That's not the White. That's Masakado, who is pretty much humanity's biggest champion.Hands-off is rather the point, actually. Being able to make a decision for yourself is important and core to what SMT is talking about, I'm absolutely with you there. But at the risk of sounding like a bad Philosophy professor, why leave it back up to humans? Law and Chaos are worse options for humans, but if we're doomed to go on repeat, then any suggestion of agency and self-determinism is farcical. Humanity therefore has no agency because it traps itself in its' own cycle. That's the first conclusion that the forces of Law and Chaos come to before proceeding to their respective solutions to that.
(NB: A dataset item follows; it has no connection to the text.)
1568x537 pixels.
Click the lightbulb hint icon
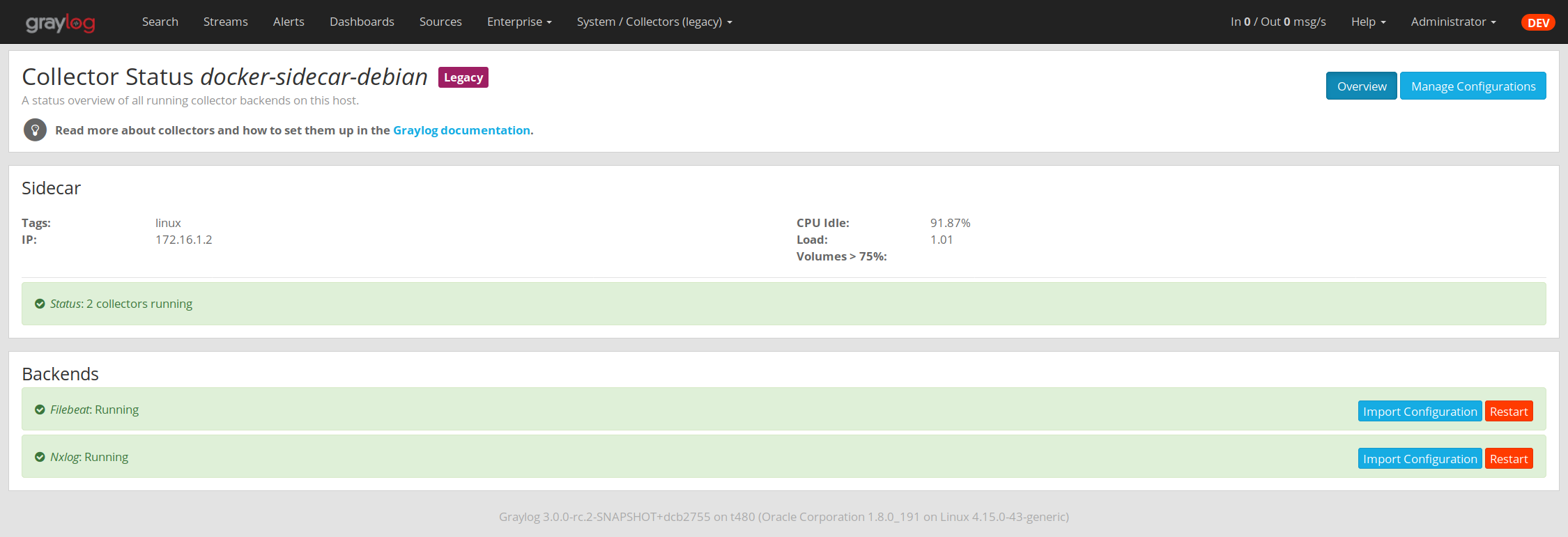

Neutral is a rejection of that mechanically and thematically, and I don't think the message is 'we'd rather do this again if it means not getting YHVH or Lucifer in our shit' but 'we can collectively move beyond this'.
Regardless of how it turns out game after game, it's a persistent hope that drags along the Neutral end. That humans are worth saving and that you're doing something rather than actively working toward nothing.
And I wouldn't really take that quote at face value. Because, uh, the White aren't exactly people you're supposed to agree with.
But no, Neutral's theme is that what matters is that it's humanity's choice, humanity's decision when and how they end. That they're not going to give up their agency to a higher power because they promise a solution to the cycle. If they die, it's on their own terms. If they succeed, it'll be with their own two arms. That's what Neutral sees as worth fighting for! To reject the meddling of outsiders. It's why the protagonist cedes their power in the end.